Studies have shown that even regular use, though beneficial to muscles, ligaments and bones, eventually increases wear at the joint surface, raising risks for implant loosening, breakage and other complications. Sedentary people simply don’t tax their new joints in the way that active folks do.

As the February 2002 Harvard Health Letter stated: "Even ordinary activities like walking put a great deal of mechanical force on the hip: the ball is constantly rubbing up against the socket. Over time, that stress causes tiny bits of the replacement parts—particularly the plastic and ceramic lining of the acetabular component—to flake off. That causes inflammation. And inflammation has an erosive effect on bone tissue, which causes the components of the hip replacement to loosen."

But a recently published Swiss-led 10-year study of alpine and cross country skiers with hip prostheses found that the number of problems following total hip replacement was lower in active than inactive people. Greater joint loosening was detected among active patients, especially the extremely active, but the cardiovascular benefits and psychological gains of cross country skiing outweighed the risks.

"There is still no evidence to explain why activity affords a protective effect, but it can be said that a careful execution of sporting activities—including alpine and cross country skiing—is unlikely to damage the joint prematurely," the researchers wrote in Acta Orthopaedica Scandinavia 2000; 71 (3).

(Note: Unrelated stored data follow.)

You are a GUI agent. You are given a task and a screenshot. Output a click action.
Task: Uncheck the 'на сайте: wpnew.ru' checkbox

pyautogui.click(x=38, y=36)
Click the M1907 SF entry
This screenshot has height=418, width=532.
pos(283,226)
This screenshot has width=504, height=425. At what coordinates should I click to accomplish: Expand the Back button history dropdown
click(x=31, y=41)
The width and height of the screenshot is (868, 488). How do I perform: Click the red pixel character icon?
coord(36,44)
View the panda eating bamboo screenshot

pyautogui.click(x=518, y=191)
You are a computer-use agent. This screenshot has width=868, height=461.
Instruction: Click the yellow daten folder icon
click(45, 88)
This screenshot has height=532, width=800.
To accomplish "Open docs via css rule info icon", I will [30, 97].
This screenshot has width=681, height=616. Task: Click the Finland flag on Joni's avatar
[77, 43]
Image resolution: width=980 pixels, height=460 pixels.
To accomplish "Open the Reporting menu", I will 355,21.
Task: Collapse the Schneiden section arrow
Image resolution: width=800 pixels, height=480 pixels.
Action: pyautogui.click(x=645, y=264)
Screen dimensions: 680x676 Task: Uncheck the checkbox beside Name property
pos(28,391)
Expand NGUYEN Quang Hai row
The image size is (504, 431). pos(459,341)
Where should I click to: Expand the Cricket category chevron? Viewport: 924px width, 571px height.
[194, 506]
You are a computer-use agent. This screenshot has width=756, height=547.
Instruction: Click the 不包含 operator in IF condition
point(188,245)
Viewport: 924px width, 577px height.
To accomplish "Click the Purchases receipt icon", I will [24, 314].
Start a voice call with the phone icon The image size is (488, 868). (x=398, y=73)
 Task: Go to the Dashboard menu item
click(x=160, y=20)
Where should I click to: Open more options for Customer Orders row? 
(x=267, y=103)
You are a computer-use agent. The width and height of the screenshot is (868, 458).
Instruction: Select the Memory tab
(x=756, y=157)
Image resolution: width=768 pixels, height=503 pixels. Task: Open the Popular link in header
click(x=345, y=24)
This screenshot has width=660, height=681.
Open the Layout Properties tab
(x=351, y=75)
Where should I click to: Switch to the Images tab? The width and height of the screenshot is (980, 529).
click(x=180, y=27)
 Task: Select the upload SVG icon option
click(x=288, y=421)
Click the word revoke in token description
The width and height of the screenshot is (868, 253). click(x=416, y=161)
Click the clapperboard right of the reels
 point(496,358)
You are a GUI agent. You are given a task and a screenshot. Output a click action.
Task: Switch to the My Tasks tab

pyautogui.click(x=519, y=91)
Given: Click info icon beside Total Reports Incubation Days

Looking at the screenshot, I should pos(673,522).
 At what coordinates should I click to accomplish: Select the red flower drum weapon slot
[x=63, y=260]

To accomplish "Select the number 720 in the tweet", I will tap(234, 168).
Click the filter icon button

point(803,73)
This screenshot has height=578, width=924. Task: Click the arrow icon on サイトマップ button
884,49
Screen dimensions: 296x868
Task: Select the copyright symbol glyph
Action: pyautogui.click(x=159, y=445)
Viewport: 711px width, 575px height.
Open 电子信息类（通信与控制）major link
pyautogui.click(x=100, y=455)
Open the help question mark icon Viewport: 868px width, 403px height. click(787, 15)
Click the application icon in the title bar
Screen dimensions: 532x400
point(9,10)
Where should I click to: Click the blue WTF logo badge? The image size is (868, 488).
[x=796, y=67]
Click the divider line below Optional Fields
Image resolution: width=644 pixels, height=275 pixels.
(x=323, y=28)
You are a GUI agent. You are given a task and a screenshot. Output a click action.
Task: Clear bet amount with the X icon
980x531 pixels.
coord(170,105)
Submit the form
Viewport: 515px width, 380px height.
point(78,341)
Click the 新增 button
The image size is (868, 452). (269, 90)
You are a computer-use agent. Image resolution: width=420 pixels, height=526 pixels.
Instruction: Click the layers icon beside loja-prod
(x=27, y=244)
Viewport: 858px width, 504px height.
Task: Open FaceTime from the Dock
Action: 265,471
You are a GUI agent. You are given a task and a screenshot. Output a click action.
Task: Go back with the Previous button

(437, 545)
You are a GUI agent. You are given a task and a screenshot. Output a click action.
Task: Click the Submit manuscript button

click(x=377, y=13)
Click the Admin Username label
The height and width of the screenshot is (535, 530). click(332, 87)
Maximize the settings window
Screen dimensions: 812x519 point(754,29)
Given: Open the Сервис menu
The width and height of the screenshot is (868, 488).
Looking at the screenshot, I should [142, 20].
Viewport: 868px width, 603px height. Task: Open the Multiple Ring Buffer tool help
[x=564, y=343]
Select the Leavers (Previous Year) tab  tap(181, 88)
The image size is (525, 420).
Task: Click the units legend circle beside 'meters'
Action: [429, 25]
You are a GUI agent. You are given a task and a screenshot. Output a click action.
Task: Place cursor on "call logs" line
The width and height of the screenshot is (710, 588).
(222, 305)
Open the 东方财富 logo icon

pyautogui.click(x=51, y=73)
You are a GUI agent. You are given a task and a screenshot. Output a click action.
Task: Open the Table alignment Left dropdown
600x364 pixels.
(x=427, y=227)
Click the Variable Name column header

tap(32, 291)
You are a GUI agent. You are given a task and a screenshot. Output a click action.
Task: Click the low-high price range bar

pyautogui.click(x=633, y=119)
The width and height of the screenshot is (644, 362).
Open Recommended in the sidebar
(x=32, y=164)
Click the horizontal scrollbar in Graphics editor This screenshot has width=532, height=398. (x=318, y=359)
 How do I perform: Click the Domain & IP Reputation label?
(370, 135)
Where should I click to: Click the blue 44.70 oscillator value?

However, they do not recommend taking up skiing post-surgery because of an increased chance of falls.

What does all this mean for seasoned skiers like Caple? Whether or not to resume sports hinges on several factors: the quality of the joint reconstruction, the condition of the athlete, his or her experience in the chosen sport and the intensity with which it is to be pursued.

Caple’s surgeon recommended diagonal skiing over skating style. "I much prefer the classic, so I’m sticking with that," Caple remarked.

Overall, the word is moderation. Recreational skiing along groomed trails is fine—four or five miles, say, once or twice a month—while competitive activity should be reserved for only those with the highest levels of skill and conditioning. Downhill skiing, especially on moguls, is to be avoided.

The main worry is wear for joint replacement recipients. Dr. Iorio explained, "If they remain very active, they may need to have another. They may not be able to cross country ski next time."

For Caple, the skiing rush is worth the risk. "There’s a risk factor involved," he tells those who ask his advice. "But this is one where the odds are in your favor."

    Dr. Richard Iorio’s suggestions to post-surgery skiers:
  • First get surgeon’s approval.
  • Get technique down on an indoor ski machine.
  • Always go with a cell phone.
  • Never go alone.
  • Use well-groomed trails.
  • Use trails frequented by others.